In full virtualization, privileged instructions are emulated to overcome the limitations arising from the guest operating system running in ring 1 and VMM runnning in Ring 0. Full virtualization was implemented in first-generation x86 VMMs. It relies on techniques, such as binary translation (https://en.wikipedia.org/wiki/Binary_translation) to trap and virtualize the execution of certain sensitive and non-virtualizable instructions. This being said, in binary translation, some system calls are interpreted and dynamically rewritten. Following diagram depicts how Guest OS access the host computer hardware through Ring 1 for privileged instructions and how un-privileged instructions are executed without the involvement of Ring 1:

With this approach, the critical instructions are discovered (statically or dynamically at runtime) and replaced with traps into the VMM that are to be emulated in software. A binary translation can incur a large performance overhead in comparison to a virtual machine running on natively virtualized architectures.

However, as shown in the preceding image, when we use full virtualization we can use the unmodified guest operating systems. This means that we don't have to alter the guest kernel to run on a VMM. When the guest kernel executes privileged operations, the VMM provides the CPU emulation to handle and modify the protected CPU operations, but as mentioned earlier, this causes performance overhead compared to the other mode of virtualization, called paravirtualization.

Paravirtualization

In paravirtualization, the guest operating system needs to be modified in order to allow those instructions to access Ring 0. In other words, the operating system needs to be modified to communicate between the VMM/hypervisor and the guest through the "backend" (hypercalls) path.

Note

Please note that we can also call VMM a hypervisor.

Paravirtualization ( which the hypervisor provides an API and the OS of the guest virtual machine calls that API which require host operating system modifications. Privileged instruction calls are exchanged with the API functions provided by the VMM. In this case, the modified guest operating system can run in ring 0.
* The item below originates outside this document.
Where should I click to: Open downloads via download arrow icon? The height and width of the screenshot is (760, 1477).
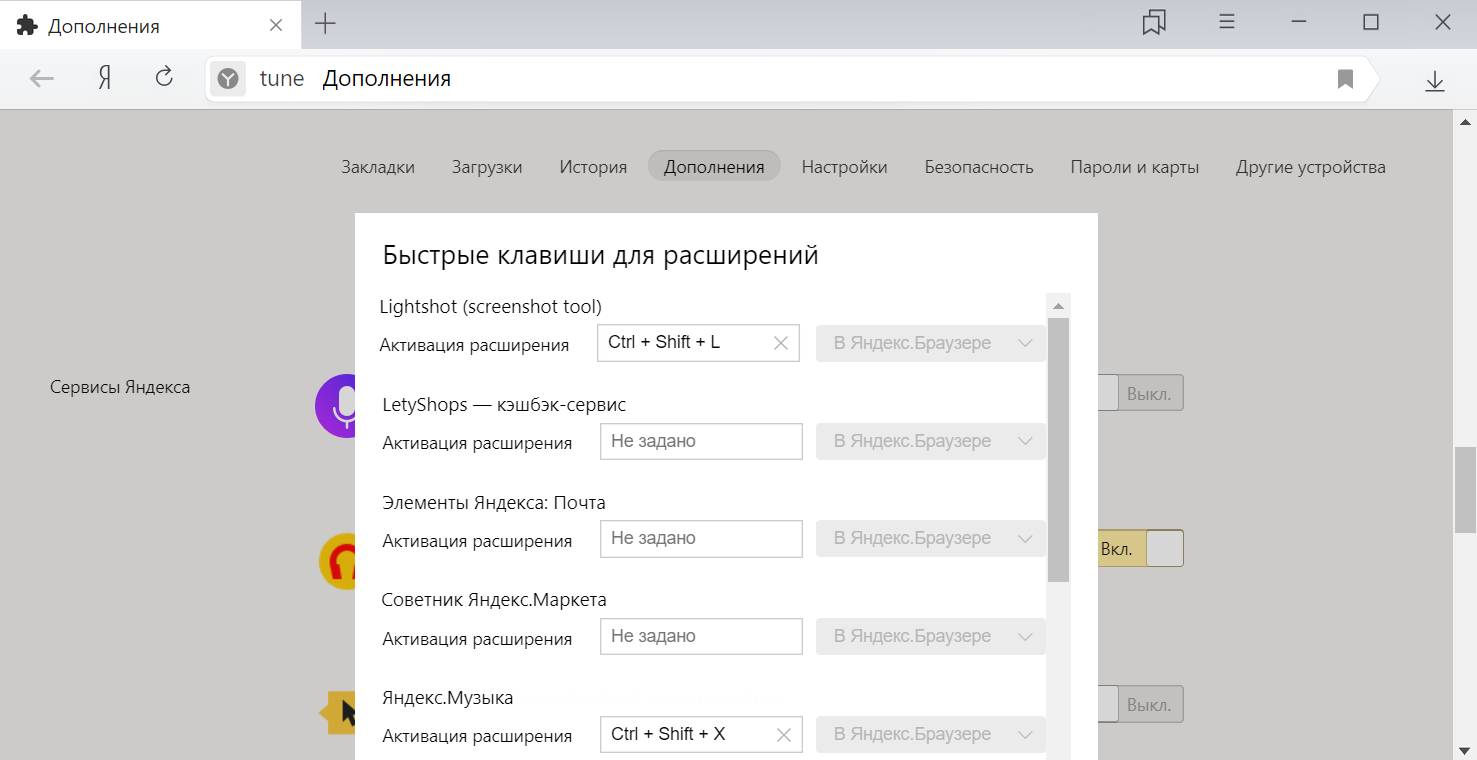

As you can see, under this technique the guest kernel is modified to run on the VMM. In other terms, the guest kernel knows that it's been virtualized. The privileged instructions/operations that are supposed to run in ring 0 have been replaced with calls known as hypercalls, which talk to the VMM. The hypercalls invoke the VMM to perform the task on behalf of the guest kernel. As the guest kernel has the ability to communicate directly with the VMM via hypercalls, this technique results in greater performance compared to full virtualization. However, This requires specialized guest kernel which is aware of para virtualization technique and come with needed software support.